*** The data ***

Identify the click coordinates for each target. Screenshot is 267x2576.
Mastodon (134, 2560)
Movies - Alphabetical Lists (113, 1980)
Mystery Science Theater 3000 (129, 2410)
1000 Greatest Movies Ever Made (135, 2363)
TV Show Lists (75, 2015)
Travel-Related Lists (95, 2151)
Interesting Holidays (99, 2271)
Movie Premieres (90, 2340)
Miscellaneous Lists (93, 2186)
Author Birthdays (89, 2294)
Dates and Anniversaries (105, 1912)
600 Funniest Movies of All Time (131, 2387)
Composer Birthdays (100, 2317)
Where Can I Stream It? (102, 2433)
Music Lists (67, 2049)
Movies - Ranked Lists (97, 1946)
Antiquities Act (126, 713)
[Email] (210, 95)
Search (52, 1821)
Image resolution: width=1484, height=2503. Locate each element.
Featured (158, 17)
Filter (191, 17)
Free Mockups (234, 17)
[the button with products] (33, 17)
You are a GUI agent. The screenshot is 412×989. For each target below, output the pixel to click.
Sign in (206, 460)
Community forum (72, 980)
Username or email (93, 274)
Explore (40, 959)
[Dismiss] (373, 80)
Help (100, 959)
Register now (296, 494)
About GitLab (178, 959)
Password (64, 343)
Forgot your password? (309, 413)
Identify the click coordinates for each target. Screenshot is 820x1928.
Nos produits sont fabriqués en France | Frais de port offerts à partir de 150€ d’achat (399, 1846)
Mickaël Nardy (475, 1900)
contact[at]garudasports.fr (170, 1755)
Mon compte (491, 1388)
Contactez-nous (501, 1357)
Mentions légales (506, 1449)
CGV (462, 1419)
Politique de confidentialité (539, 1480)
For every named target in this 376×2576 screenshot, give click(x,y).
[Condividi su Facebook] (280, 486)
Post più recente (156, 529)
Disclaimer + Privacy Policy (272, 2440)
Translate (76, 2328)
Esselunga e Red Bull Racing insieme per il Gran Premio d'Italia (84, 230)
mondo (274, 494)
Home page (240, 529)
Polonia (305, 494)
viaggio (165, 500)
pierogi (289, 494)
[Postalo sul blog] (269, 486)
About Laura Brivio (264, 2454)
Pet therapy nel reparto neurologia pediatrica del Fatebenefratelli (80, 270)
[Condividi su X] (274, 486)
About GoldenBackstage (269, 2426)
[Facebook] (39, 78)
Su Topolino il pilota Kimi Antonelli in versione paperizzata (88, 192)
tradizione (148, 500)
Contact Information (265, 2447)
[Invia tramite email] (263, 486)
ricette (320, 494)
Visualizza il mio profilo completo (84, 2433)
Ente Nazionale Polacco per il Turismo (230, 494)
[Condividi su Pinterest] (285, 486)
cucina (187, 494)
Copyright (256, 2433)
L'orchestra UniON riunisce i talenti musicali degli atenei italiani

*** End of The data ***

▶ **What to work on**: Which lines of the data above contain the string "Condividi"? Copy each of them.

▶ **Response area**:
[Condividi su Facebook] (280, 486)
[Condividi su X] (274, 486)
[Condividi su Pinterest] (285, 486)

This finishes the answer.